(ASSIGNED TASK A)
Answer these questions using the spirometry study, one answer per line, marked as the questions are.
(i) With what software were the results analyzed?
(ii) By about what percentage is the observed minute volume higher than at sea level?
(iii) How much lower are pulmonary volumes and capacities in females than in males?
(ASSIGNED TASK B)
For each statement, say whether it agrees with the spirometry study, answering yes or no and quoting the words from the study that decide it.
(i) The mean age of the female subjects was 24 years.
(ii) The expiratory reserve volume in the study is higher than classical values.
(iii) The sitting position accounts for the lower vital capacity values in the series.
(ASSIGNED TASK C) Return the passage of the spirometry study starting at "Statistical Analysis" and ending at "in Fig. 1 .", copied word for word.

(EXTRACT)
**********

Statistical Analysis

The results were analyzed on the computer with Epi-Info 6.04 software.   

RESULTS 

The mean age of the subjects was 24 years for males and 23 years for females. The anthropometric data of test subjects (mean ± SD) are as follows: Weight: 64.2 ± 6.5 kg in males and 57.8 ± 8.7 kg in females.  Height: 172.4 ± 6.7 cm in males and 160.2 ± 6.0 cm in females.  Body surface area: 1.76 ± 0.11 m2 in males and 1.59 ± 0.11 m2 in females.

The spirometric and resting ventilation results (mean ± SD) are shown in Fig. 1 . 

DISCUSSIONS

Compared with classical theoretical values obtained from European and American populations, vital capacity is lower in our study, both in males and in females, due to a lower inspiratory reserve volume; the expiratory reserve volume is higher. 

Variations in vital capacity values in African, American, Asian and European populations are classical (Goldin et al., 1996; Louw et al., 1996; Quanjer et al., 1993).  Lower values of vital capacity in African populations have been reported in males and females (Dufetel et al., 1989; Goldin et al., 1996; Louw et al., 1996; Mengesha and Mekonnem, 1985; Mustafa, 1977; Quanjer et al., 1993).  This is also the finding of our study, in which the decrease in vital capacity is 14 % in males and 12 % in females while the decrease of the vital capacity per m2 of body surface area is 9 % in males and 15 % in females.  Differences in the above mentioned studies are similar.  Besides anthropometric differences (Goldin et al., 1996; Hankinson et al., 1999; Quanjer et al., 1993), nutritional and socio-environmental factors may play a role in the lower FVC observed in Africans (Gaultier and Crapo, 1997; Goldin et al., 1996; Quanjer et al., 1993).  Lower values observed in our series are not due to the sitting position, since in young adults it does not lower the vital capacity relative to the standing position (Quanjer et al., 1993). 

The FEV1 is also lower than classical values in our series (10 % in males and 8 % in females); lower FEV1 values in Africans have also been found by other authors (Dufetel et al., 1989; Hankinson et al., 1999; Mengesha and Mekonnem, 1985; Mustafa, 1977).  The FEV1% in our series is 5 % higher than the classical mean value, both in males and in females, probably due to a lower vital capacity.  In other studies, the ratio is similar in black and white subjects (Dufetel et al., 1989; Hankinson et al., 1999). 

The tidal volume, the respiratory frequency and the minute volume are higher than at sea level both in males and in females.  This is due to acclimatization to altitude that we illustrated in a recent study, showing in Butare a PaO2 of 83.0 and 84.5 mm Hg, a PaCO2 of 34.7 and 31.8 mm Hg and a hemoglobin oxygen saturation of 97.0 and 94.7 % in males and females respectively (Gahutu et al., 2005).        This increase in minute volume is a classical altitude respiratory adaptation (Frisancho et al., 1999; Lenfant and Sullivan, 1971; Schoene, 1997). The observed minute volume in males and in females is about 55 % higher than at sea level, indicating a slight hyperventilation. This is mainly attributable to altitude acclimatization.  However, the subjects were not in basal conditions (not fasting since at least 12 hours).  Spirometry was done 2-5 hours after the meal and the resting metabolism determined by indirect calorimetry using the same spirometer showed a mean increase of 14 % in the males and 7 % in the females relative to the predicted theoretical basal metabolic rate for the test subjects.  Therefore, part of the increase in ventilation was due to resting metabolism.  At a slightly lower altitude of 1 680 m, a comparable ventilation was observed in males: 153 ± 5.7 mL.min-1.kg-1; weight: 64.3 ± 1.5 kg (mean ± SD) (Serebrovskaya and Ivashkevich, 1992).  At higher altitudes, the increase in ventilation is greater (Frisancho et al., 1999; Schoene, 1997; Serebrovskaya and Ivashkevich, 1992).

The difference observed between males and females, with pulmonary volumes and capacities 20 to 25 percent lower in females than in males is classical (Quanjer et al., 1993).

ACKNOWLEDGEMENTS

We are very grateful to the test subjects for their cooperation.

**********

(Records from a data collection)
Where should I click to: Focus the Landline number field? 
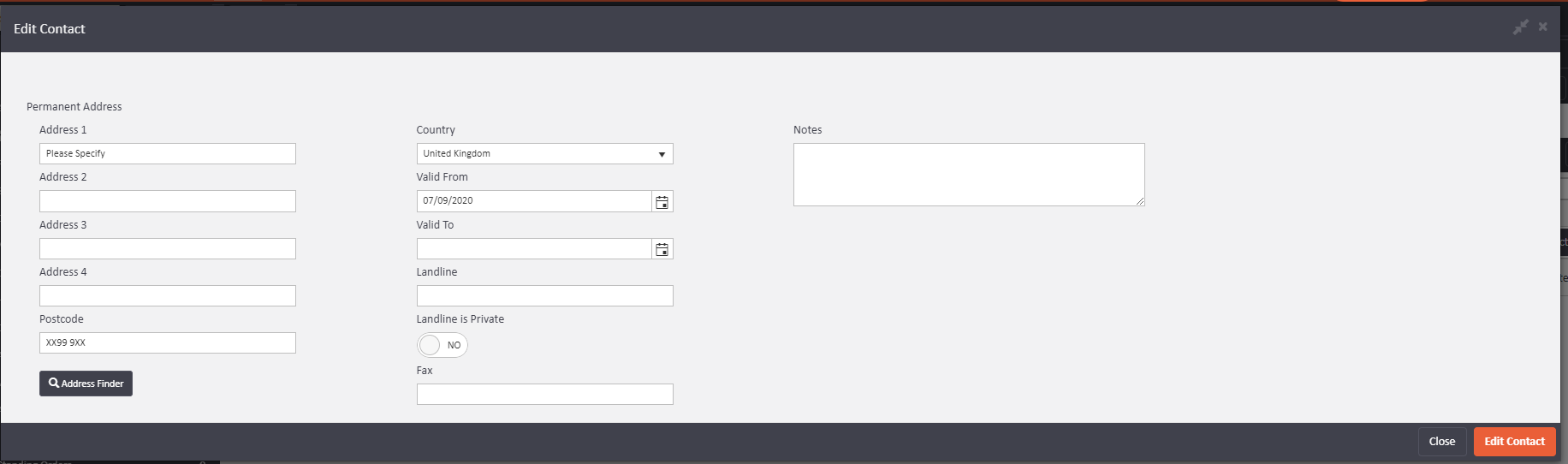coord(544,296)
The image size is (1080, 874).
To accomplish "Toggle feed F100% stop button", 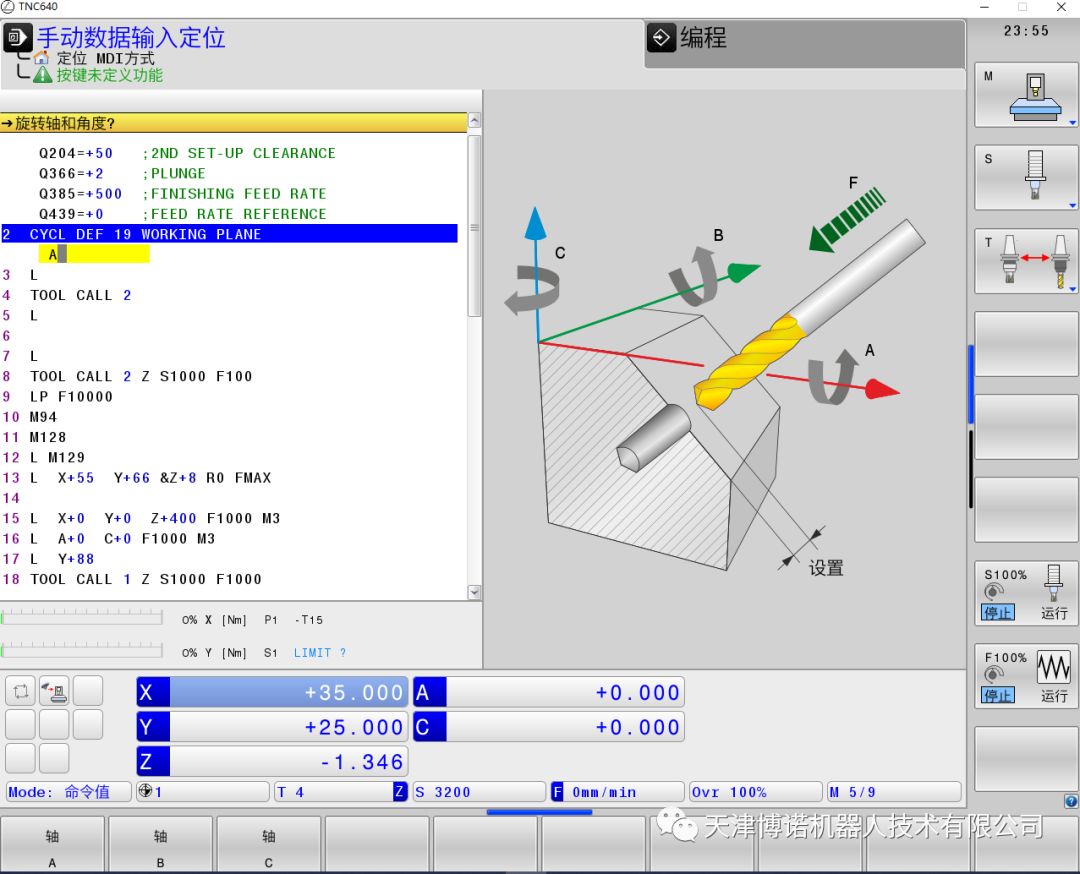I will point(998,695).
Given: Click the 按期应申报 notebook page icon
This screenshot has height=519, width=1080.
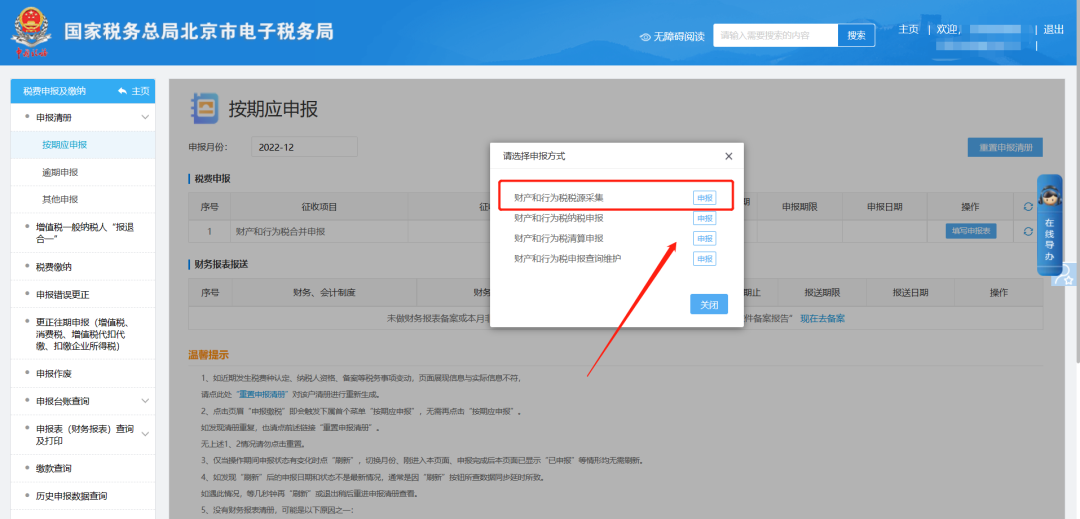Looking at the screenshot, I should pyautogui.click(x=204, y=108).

**********

(YOUR RESPONSE A)
(i) Epi-Info 6.04
(ii) About 55 %
(iii) 20 to 25 percent

(YOUR RESPONSE B)
(i) No: "The mean age of the subjects was 24 years for males and 23 years for females."
(ii) Yes: "the expiratory reserve volume is higher."
(iii) No: "Lower values observed in our series are not due to the sitting position"

(YOUR RESPONSE C)
Statistical Analysis

The results were analyzed on the computer with Epi-Info 6.04 software.   

RESULTS 

The mean age of the subjects was 24 years for males and 23 years for females. The anthropometric data of test subjects (mean ± SD) are as follows: Weight: 64.2 ± 6.5 kg in males and 57.8 ± 8.7 kg in females.  Height: 172.4 ± 6.7 cm in males and 160.2 ± 6.0 cm in females.  Body surface area: 1.76 ± 0.11 m2 in males and 1.59 ± 0.11 m2 in females.

The spirometric and resting ventilation results (mean ± SD) are shown in Fig. 1 .